_SUPPLIED PASSAGE_.
## 1. Setting up the environment

In [1]:
import numpy as np
import gym

#pytorch
import torch
import torch.nn as nn
import torch.nn.functional as F
import torch.optim as optim
from torch.distributions import Normal
# setting manual seed
torch.manual_seed(0)

#matplotlib
import matplotlib.pyplot as plt
%matplotlib inline
%config InlineBackend.figure_format = 'retina'

# imports for rendering outputs in Jupyter.
from JSAnimation.IPython_display import display_animation
from matplotlib import animation
from IPython.display import display

In [2]:
# lets set up the cartpole environment
env = gym.make('Pendulum-v0')
env.seed(0)

# lets find about the action and state space
print("Action space: {} ... State space: {}".format(env.action_space,env.observation_space))

# lets print some info about action space range
action_high = env.action_space.high
action_low = env.action_space.low
print("action_high: {}\t action_low: {}".format(action_high,action_low))

Action space: Box(1,) ... State space: Box(3,)
action_high: [2.]	 action_low: [-2.]


In [3]:
# lets play a random episode

# reset env
state = env.reset()
step_count = 0
done = False

while (not done):
    # random action
    action = env.action_space.sample()
    # taking step in env
    next_state,reward,done,_ = env.step(action)
    
    # displaying progress
    print ("Step : {} ... state: {} ... action: {} ... reward: {} ... done: {}".format(step_count,
                                                                                       state,action,reward,done))
    
    # updating state and step count
    state = next_state
    step_count+=1

Step : 0 ... state: [-0.94223519 -0.33495202  0.93078187] ... action: [0.19525401] ... reward: -7.926888357788497 ... done: False
Step : 1 ... state: [-0.92977428 -0.36813012  0.70885596] ... action: [0.86075747] ... reward: -7.6939771290583225 ... done: False
Step : 2 ... state: [-0.91906665 -0.39410213  0.56187199] ... action: [0.4110535] ... reward: -7.52018189583656 ... done: False
Step : 3 ... state: [-0.91248103 -0.40911902  0.32795343] ... action: [0.17953274] ... reward: -7.409754858726039 ... done: False
Step : 4 ... state: [-0.91149561 -0.4113098   0.04804407] ... action: [-0.3053808] ... reward: -7.386228644680105 ... done: False
Step : 5 ... state: [-0.91768659 -0.39730506 -0.3062454 ] ... action: [0.58357644] ... reward: -7.47908659136635 ... done: False
Step : 6 ... state: [-0.92764336 -0.37346725 -0.51668773] ... action: [-0.24965115] ... reward: -7.63800526593766 ... done: False
Step : 7 ... state: [-0.94240996 -0.33445996 -0.83423584] ... action: [1.5670921] ... reward

## 2. Defining the policy

In [4]:
# defining the device
device = torch.device("cuda:0" if torch.cuda.is_available() else "cpu")

_SUPPLIED DATA_.
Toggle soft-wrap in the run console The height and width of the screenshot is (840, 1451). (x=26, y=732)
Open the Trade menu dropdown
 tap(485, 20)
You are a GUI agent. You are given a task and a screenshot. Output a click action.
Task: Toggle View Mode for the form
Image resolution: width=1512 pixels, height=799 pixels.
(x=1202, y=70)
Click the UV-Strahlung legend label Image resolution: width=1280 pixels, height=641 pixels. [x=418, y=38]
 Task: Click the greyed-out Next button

_TO DO_.
• 1. Answer from the notebook:
(a) Which environment name is passed to gym.make?
(b) What values are printed for action_high and action_low?
(c) What reward is shown for Step 0 of the random episode?
• 2. Rewrite every line of the records, requests included. Multiply each coordinate in the answers by 1.15 and round to whole numbers, with halves rounded up. Leave all other numbers unchanged.
The notebook and the records come from unrelated sources.

_IN RESPONSE_.
• 1.
(a) 'Pendulum-v0'
(b) action_high is [2.] and action_low is [-2.]
(c) -7.926888357788497

• 2.
Toggle soft-wrap in the run console The height and width of the screenshot is (840, 1451). (x=30, y=842)
Open the Trade menu dropdown
 tap(558, 23)
You are a GUI agent. You are given a task and a screenshot. Output a click action.
Task: Toggle View Mode for the form
Image resolution: width=1512 pixels, height=799 pixels.
(x=1382, y=81)
Click the UV-Strahlung legend label Image resolution: width=1280 pixels, height=641 pixels. [x=481, y=44]
 Task: Click the greyed-out Next button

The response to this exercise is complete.